### Fragmento
____
La muerte es incómoda, qué duda cabe, y en una sociedad como la peruana –en la que decir “no” está mal visto– decir “no, gracias, déjenme morir” pareciera ser más de lo que algunos están dispuestos a tolerar.
El 30 de enero, la Tercera Sala Constitucional de la Corte Superior de Lima reconoció el derecho constitucional de María Benito a rechazar el tratamiento médico que la mantiene artificialmente con vida: un respirador mecánico que Essalud se niega obstinada y absurdamente a desconectar. Essalud se negó primero a cumplir lo que las leyes peruanas permiten y ahora se niega a cumplir lo que una sentencia firme ordena. La excusa: médicos que alegan objeción de conciencia a la decisión legal y soberana de rechazar un tratamiento médico.
Aclaremos algo: el caso de María no es uno de eutanasia; es rechazo al tratamiento médico y responde, además, a una correcta adecuación del esfuerzo terapéutico. Respetar la decisión informada y libre del paciente e indicar el curso de acción más respetuoso con la dignidad humana son obligaciones éticas y legales de quienes ejercen la medicina.
Según la ley, una persona puede aceptar, rechazar o interrumpir cualquier tratamiento médico, aun a riesgo de su vida, y tiene el derecho de que se respete su proceso natural de muerte (Ley 29414, artículo 15, y Ley 26842, artículo 4 y concordantes). El Código de Ética médica peruano establece en su artículo 1 que “la medicina se orienta al respeto a la vida, a la agonía y a la muerte”. Asimismo, consagra la dignidad humana y la prohibición de instrumentalización del sujeto, el respeto por los derechos humanos y los principios de la bioética, consagrando los valores de solidaridad, empatía y compasión frente al paciente.
La objeción de conciencia es un derecho constitucional que tiene como finalidad proteger las más íntimas convicciones de un sujeto, eximiéndolo del cumplimiento de una obligación legal, para protegerlo de realizar una conducta que le resulta repulsiva moralmente. ¿Qué es lo repugnante en este caso? ¿Qué una mujer discapacitada se evite días de agonía por negarse a seguir siendo sostenida por una máquina que le suministra aire, pero no dignidad a su existencia? ¿Qué alguien en la recta final de su vida muera? Si a un médico le repugna reconocer que una paciente va a morir, entonces no debería estudiar medicina. Si un médico confunde “eutanasia” con “rechazo al tratamiento”, entonces debería estudiar bioética y ahorrarse el falso dilema. La objeción de conciencia es un escudo, no una espada. Negar a una mujer en extrema vulnerabilidad la concreción de su derecho a morir dignamente por no entender qué es y qué no es eutanasia es pusilánime e ignorante.
Todos vamos a morir. ¿Es acaso obscena la muerte? Un médico tiene derecho de tenerle miedo a la muerte propia y ajena, pero no a disfrazarlo de moral y mucho menos a confundirlo con algo ilícito. Vivir es para valientes. Transitar el final de la vida requiere muchísimo coraje. Acompañar a una persona al final de su vida es un privilegio, no una instancia de repugnancia. Ser testigos del final de una existencia es un momento para contemplar con respeto, gratitud y asombro. Una sociedad que no sabe morir delata su incapacidad para honrar la vida. Ojalá los y las médicos que sean capaces de mirar a los ojos con humildad y gratitud a la muerte alcen sus manos para ofrecerse a acompañar a María hasta el final de su viaje. Ella lo necesita y lo merece. Y apuesto que usted también querría, cuando llegue la hora, que no le den la espalda. Todos vamos a morir, pero la muerte no tiene por qué llegarnos en soledad y agonía.
____
### Datos proporcionados

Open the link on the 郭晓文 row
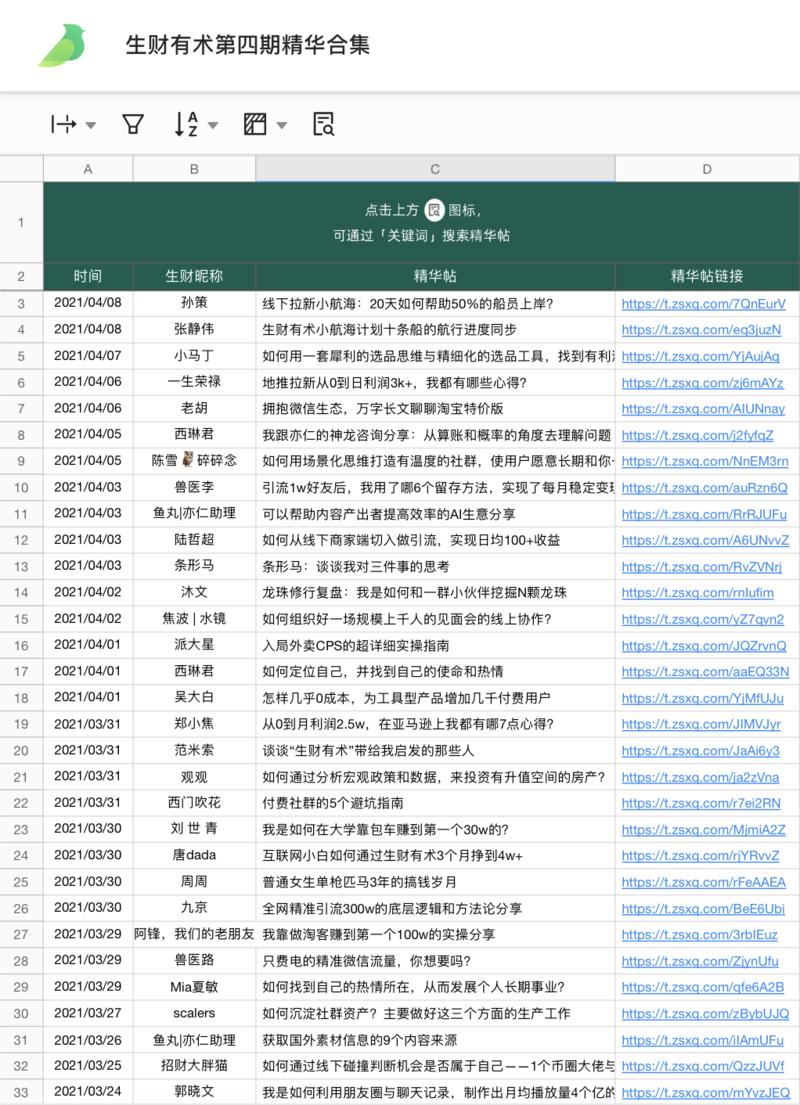The height and width of the screenshot is (1105, 800). 703,1093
____
### Enunciado del problema
¿Concuerdan con el artículo sobre el caso de María Benito estas afirmaciones? Responde sí o no a cada una y cita las palabras decisivas del artículo.
1. El derecho de María Benito a rechazar el tratamiento fue reconocido por la Tercera Sala Constitucional de la Corte Superior de Lima.
2. El artículo presenta el caso de María como un caso de eutanasia.
3. Según el artículo, la objeción de conciencia es una espada.
Para resolver, básate únicamente en el artículo sobre el caso de María Benito.

### Problema resuelto
1. Sí: «la Tercera Sala Constitucional de la Corte Superior de Lima reconoció el derecho constitucional de María Benito a rechazar el tratamiento médico».
2. No: «el caso de María no es uno de eutanasia».
3. No: «La objeción de conciencia es un escudo, no una espada».